What Are Touch Deprivation & Skin Hunger?
Touch deprivation is exactly what it sounds like: a person is deprived of being touched. As human beings, we need physical contact with other living things. Hugs, holding hands, tickling, play wrestling, a pat on the shoulder, a high five, sex, petting a dog or cat and all of the ways that we physically interact with other living things are actually very important for our well-being.
To illustrate how important it is, consider the sometimes astounding rate of infant mortality in orphanages. Researchers have found that in group settings where there is simply not enough time or staff to give children the attention they need, babies who are only being given basic care fail to thrive. Some even die as a result of not being given the interaction that we need as living things, even though they are being fed and basically cared for correctly. The children that do survive are often physically and emotionally stunted; they may be much smaller than others their age and cognitively delayed. Their behavior is often similar to children with autism: they avoid eye contact, they don't talk, they don't smile at others. As you may know, there can be many other developmental and behavioral problems reported in children that were raised in orphanages and situations where they are neglected in this way.
An experiment with infant rhesus monkeys in the 1950s showed that when two different "mothers" were constructed for them out of wire, the babies spent their time with the "mother" that was warm and cuddly, even though the bare wire "mother" gave food and the cuddly "mother" gave no food. The experiment further showed that when some babies were given only a cuddly "mother" and some were only given a wire "mother," the ones with the wire "mother" seemed to lack the ability to soothe themselves and had heightened, even hysterical reactions to fear for much longer. While many (including the author) abhor this type of experimentation and believe it to be horribly even despicably cruel, it clearly demonstrates what damage can be done to a brain if there is no loving touch.
Loving touch is not just essential for proper development in babies. It is calming and essential for wellness in all human beings. It stimulates the vagus nerve and causes it to slow down your nervous system. It lowers your heart rate, your blood pressure, calms down cortisol production, releases serotonin and dopamine... This is true for adults as well. Humans of all ages need loving touch in their lives. When these things do not occur, there can be illness such as depression, acquired auto-immune disease and problems, as well as all of the other things we know to occur with high stress levels. People with high levels of touch deprivation and skin hunger can also experience social dissatisfaction, more mood and anxiety disorders, have trouble expressing and recognizing emotions and have trouble forming secure attachments with other people in their lives.

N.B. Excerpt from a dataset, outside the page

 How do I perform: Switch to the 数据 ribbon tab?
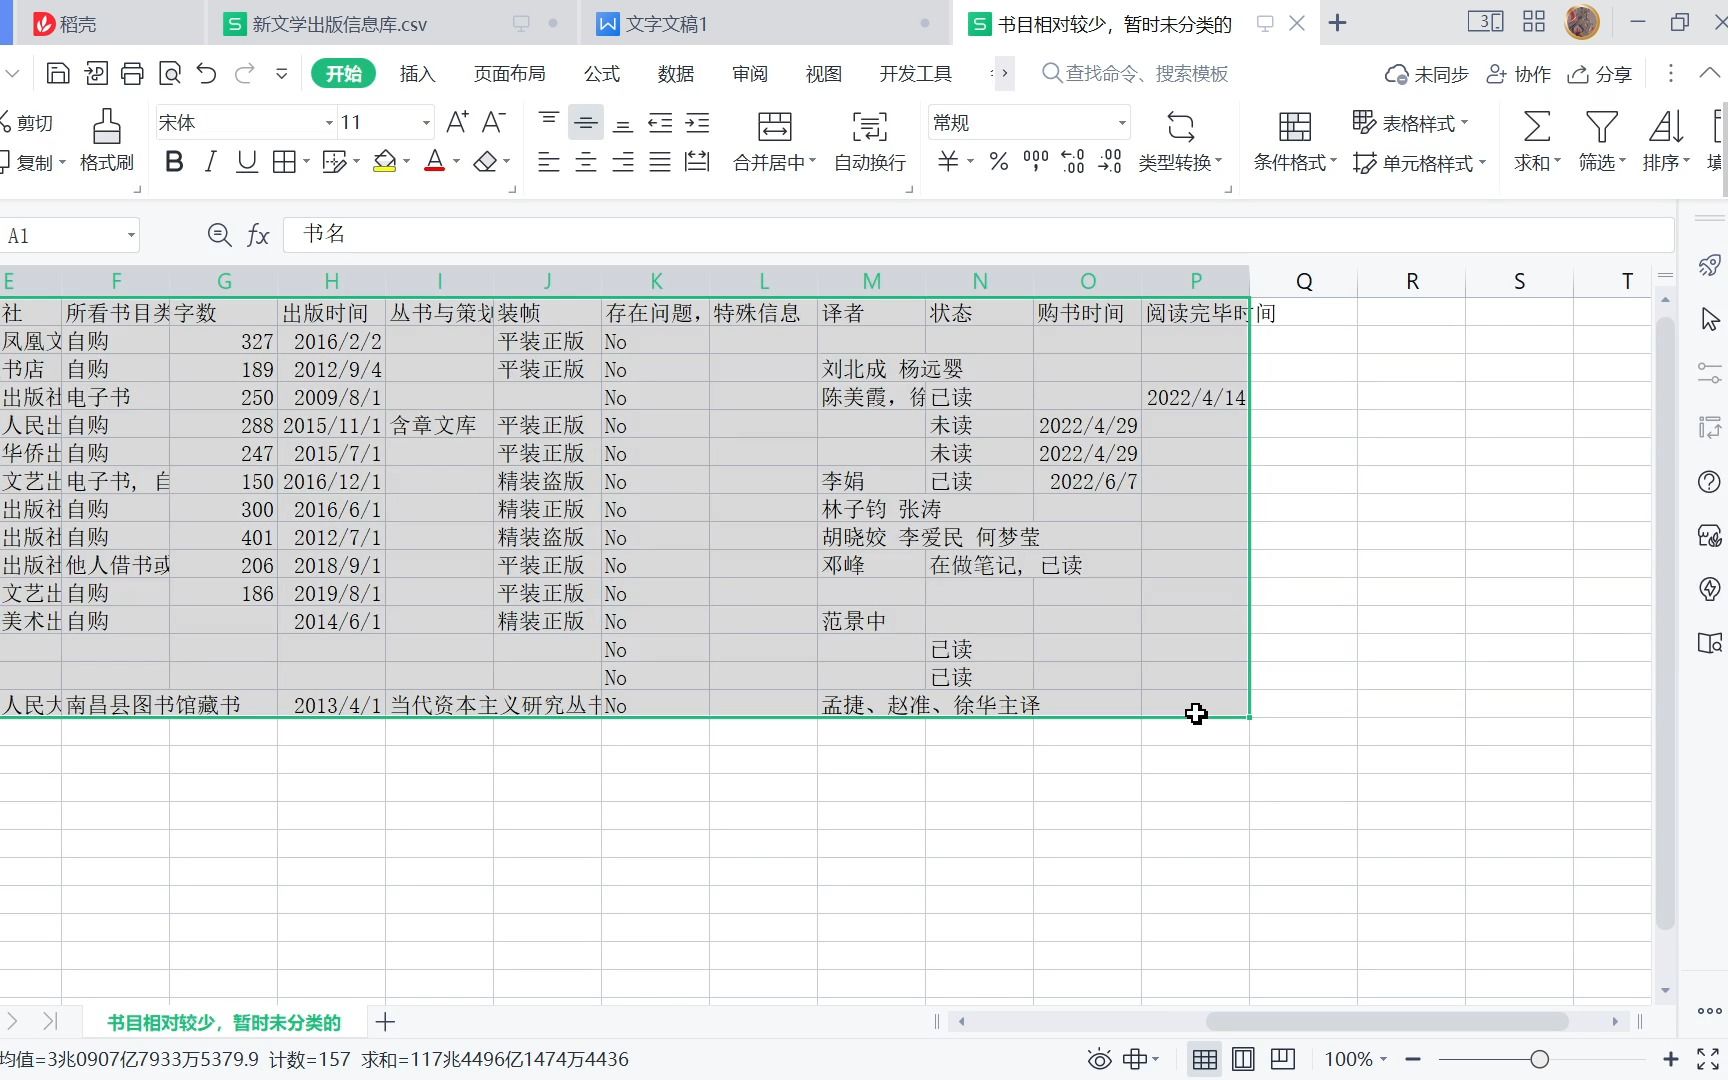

Touch is more than just physical, though. It's emotional. Most of our communication as people is non-verbal, and touch is the first language we learn as babies. It communicates emotion better than even gestures or words and leaves a lasting impression on people. Studies have found that students who received a touch on the back or the arm from a teacher were twice as likely to volunteer in class compared to those who did not. A massage from a loved one has been showed to ease pain and help depression. During a study at the University of Indiana, blindfolded participants were able to discern the emotions conveyed through touch from a stranger, with up to 70% accuracy - without even being able to see them.
It is no wonder then, that those in toxic or narcissistic relationships suffer from touch deprivation so terribly. When there is no loving touch, there is a lack of communication, support and so much more on a fundamental, basic level. It is not uncommon for people in these kinds of relationships to realize they have gone weeks or even months without so much as a hug or touch of the hand. This can cause a huge amount of stress and depression in people, even though they may not realize why. They only know they feel disconnected, lonely, angry and hurt. When this is combined with trauma and abuse, the negative impact is possibly incalculable.
Touch deprivation is also known as skin hunger because hunger is a need. You don't get hungry because you want food. You get hungry because you need food. Skin hunger literally means your skin is hungry. It needs contact. If you find yourself suffering from touch deprivation, more touch is the cure. If you cannot get the affection you need from your significant other or family member, you can always turn to friends. You can get a massage. Animals are wonderful. Petting and cuddling receptive, friendly animals is good for you and for them. Ask people for hugs if you need them. You might find that many others need a hug, too.